◆ ABOUT THIS TASK ◆
The data below contains pictures, which are to be skipped; the lines starting at the line with "675x1200 pixels. How" and ending at the line with "Task: Open more options for Arthur's tweet" are to be output exactly, both ends included.

__________

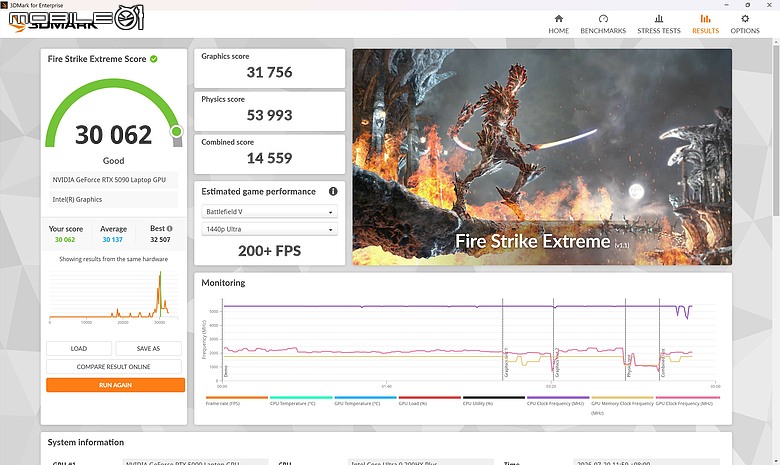
Task: Click the SAVE AS button
Action: tap(148, 349)
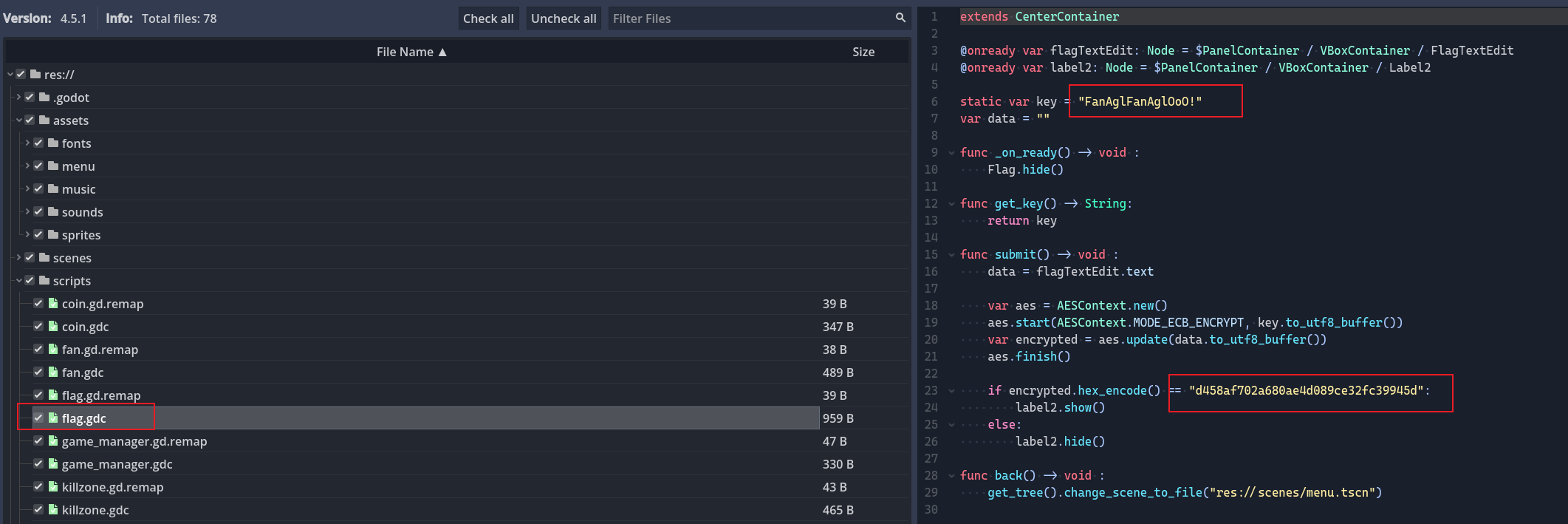Click the scenes folder icon
1568x524 pixels.
44,257
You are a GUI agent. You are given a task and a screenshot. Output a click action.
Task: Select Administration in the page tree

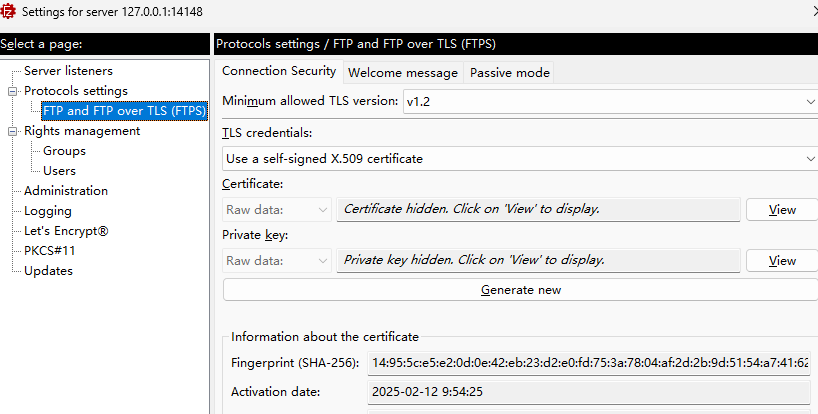pyautogui.click(x=66, y=191)
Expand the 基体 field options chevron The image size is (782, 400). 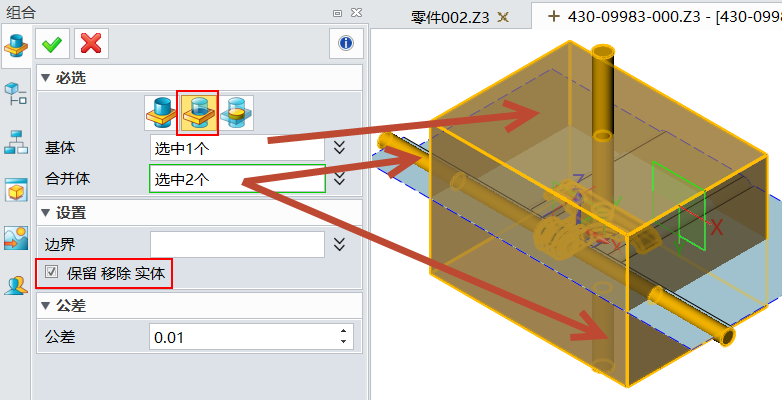(340, 148)
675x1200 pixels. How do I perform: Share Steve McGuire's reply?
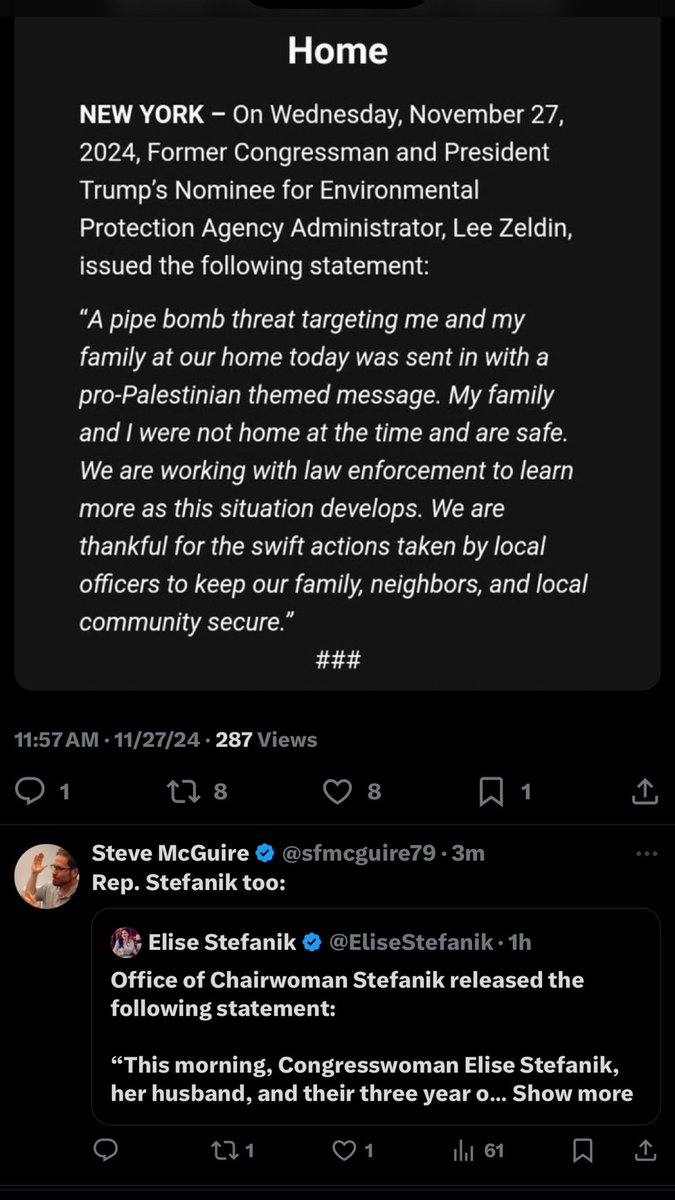point(645,1151)
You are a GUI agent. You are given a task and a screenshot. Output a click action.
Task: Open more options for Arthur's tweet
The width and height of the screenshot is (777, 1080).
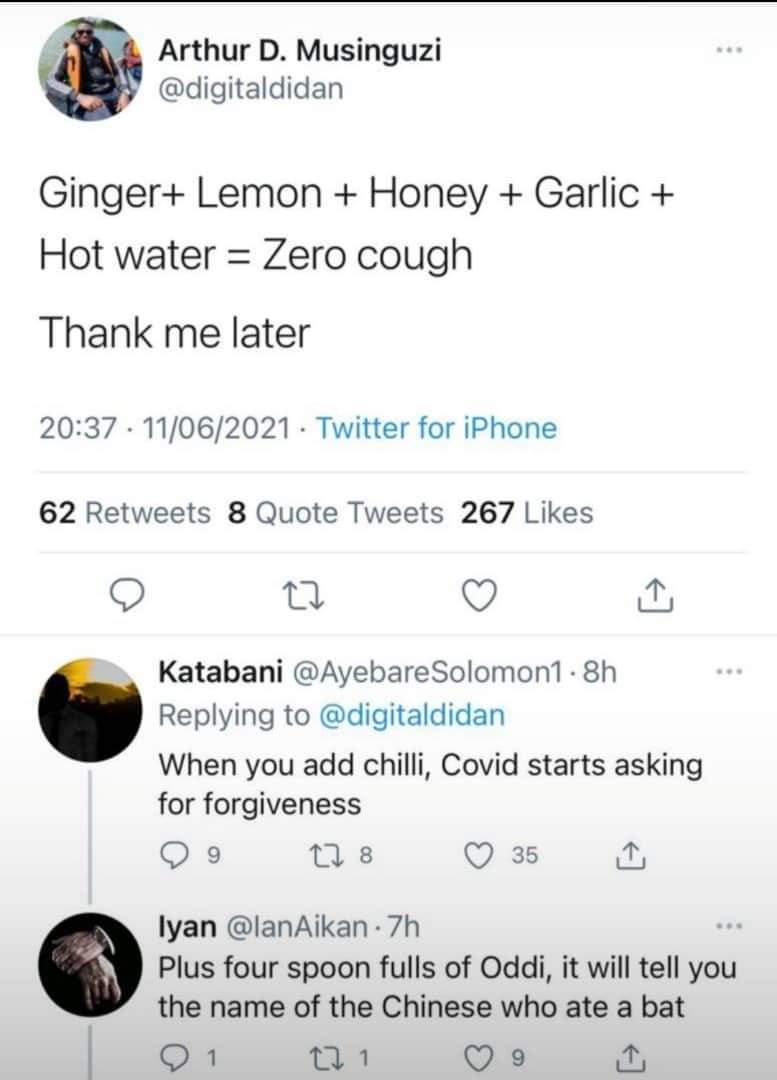[731, 50]
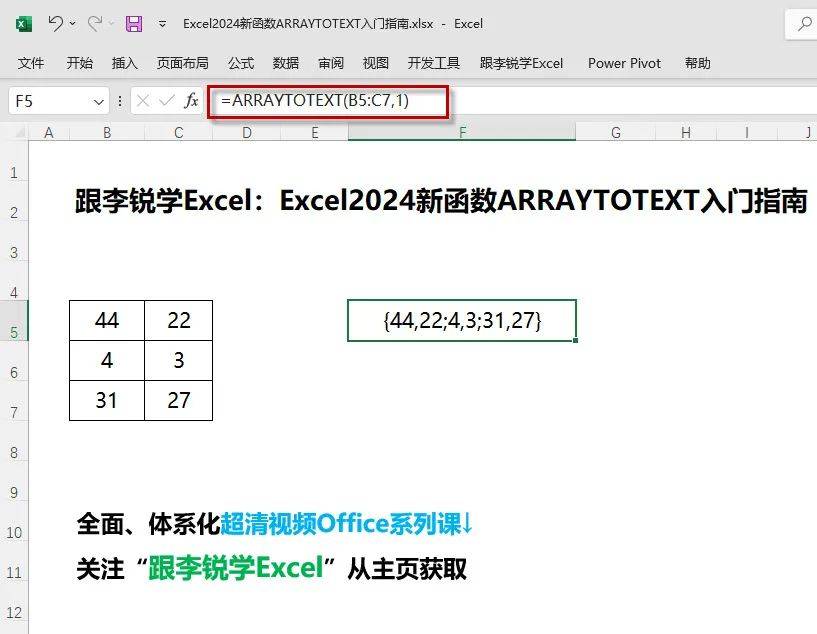Image resolution: width=817 pixels, height=634 pixels.
Task: Click the Search magnifier icon at top right
Action: coord(806,23)
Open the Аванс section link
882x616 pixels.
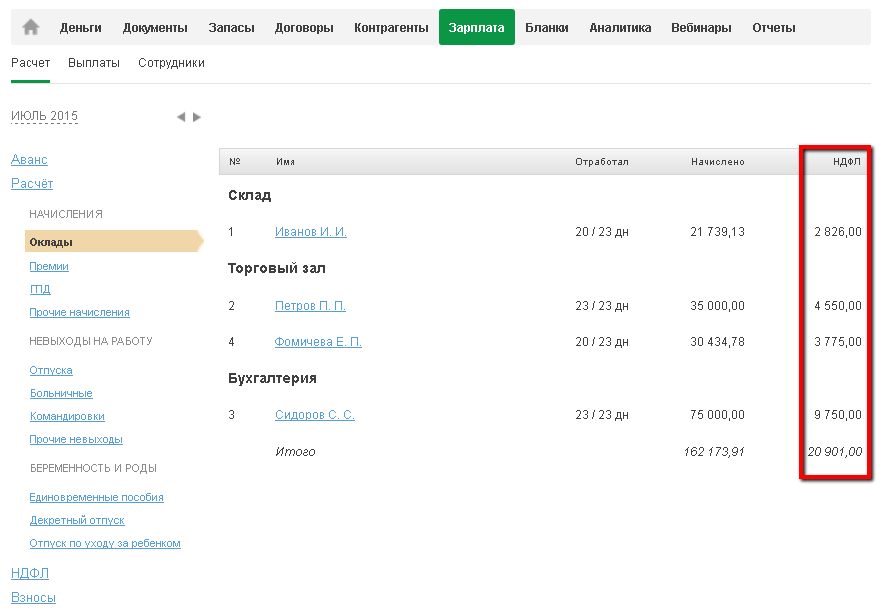point(29,160)
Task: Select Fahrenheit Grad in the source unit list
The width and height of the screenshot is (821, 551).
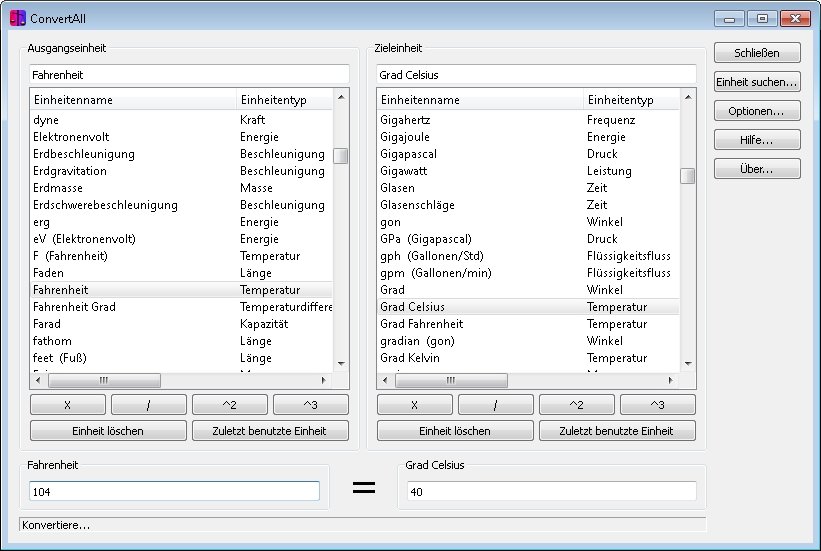Action: (181, 307)
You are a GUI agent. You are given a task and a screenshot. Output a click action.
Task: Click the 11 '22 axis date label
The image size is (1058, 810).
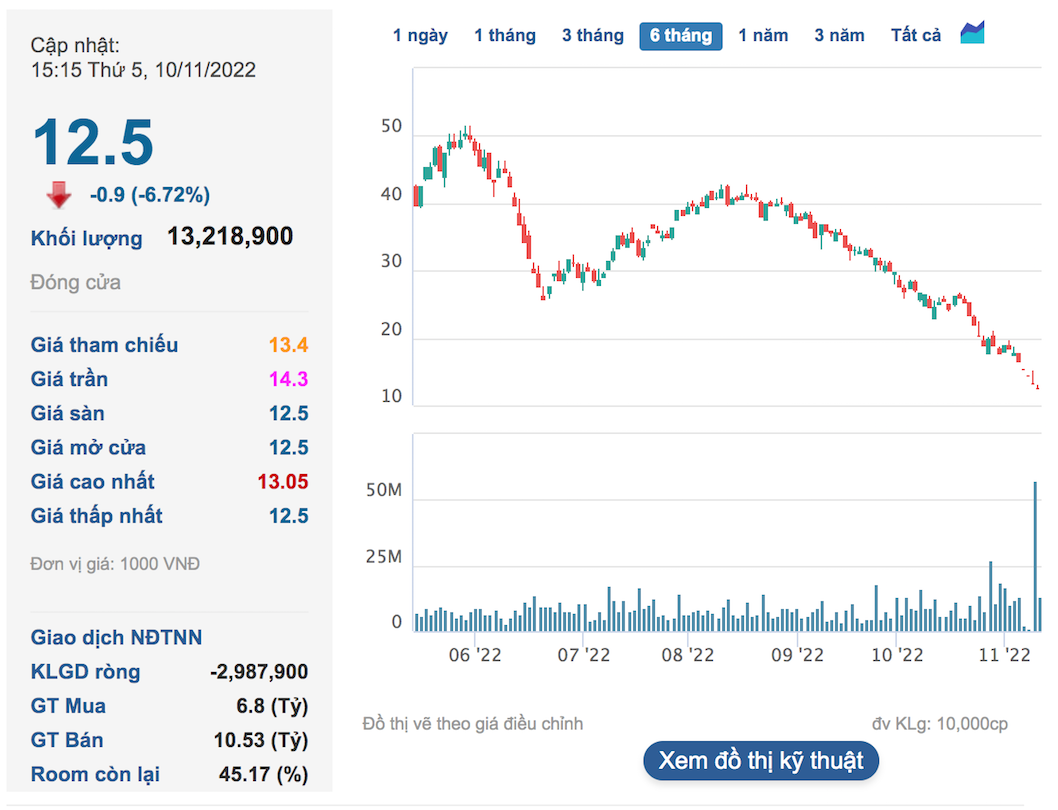(1004, 655)
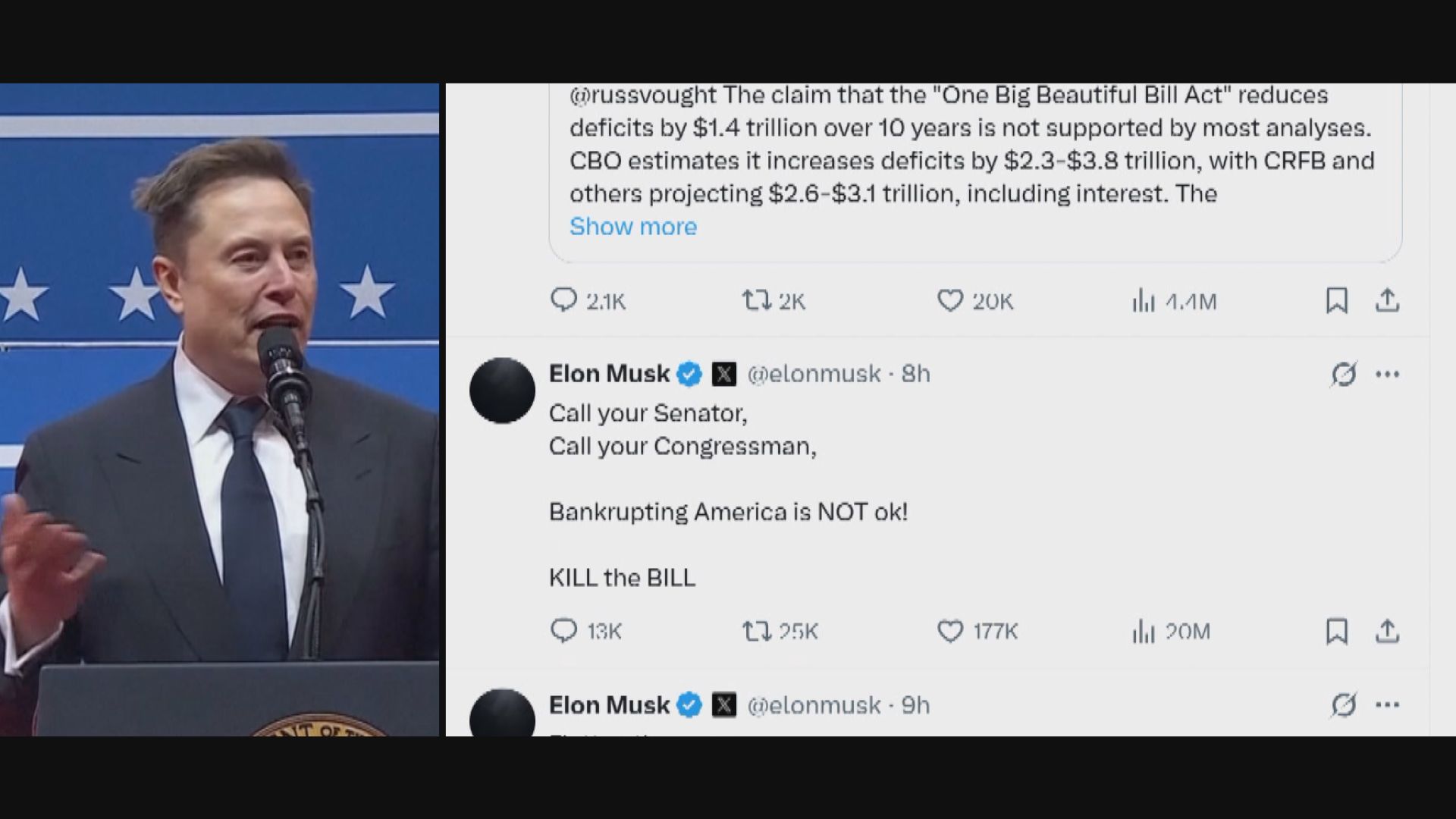Open more options on the 8h post
This screenshot has height=819, width=1456.
pyautogui.click(x=1387, y=374)
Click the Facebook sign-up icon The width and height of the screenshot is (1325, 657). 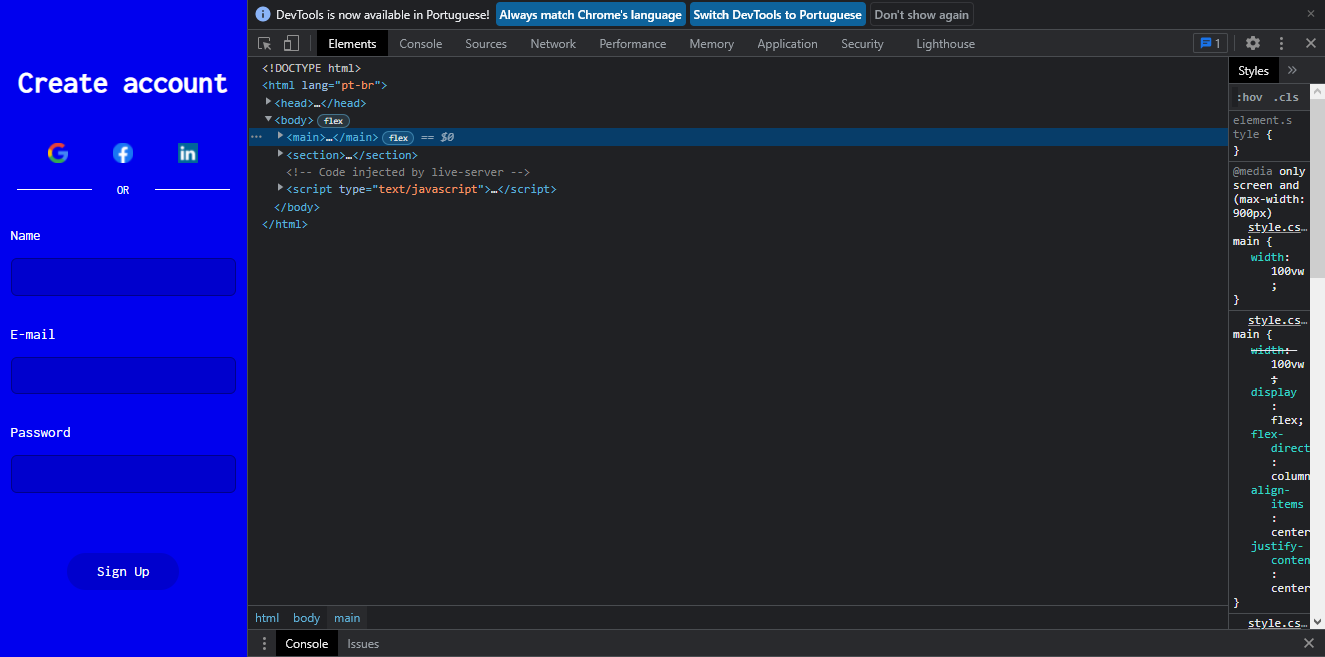(x=122, y=152)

__________

◆ WRITTEN RESPONSE ◆
675x1200 pixels. How do I perform: Share Steve McGuire's reply?
point(645,1151)
You are a GUI agent. You are given a task and a screenshot. Output a click action.
Task: Open more options for Arthur's tweet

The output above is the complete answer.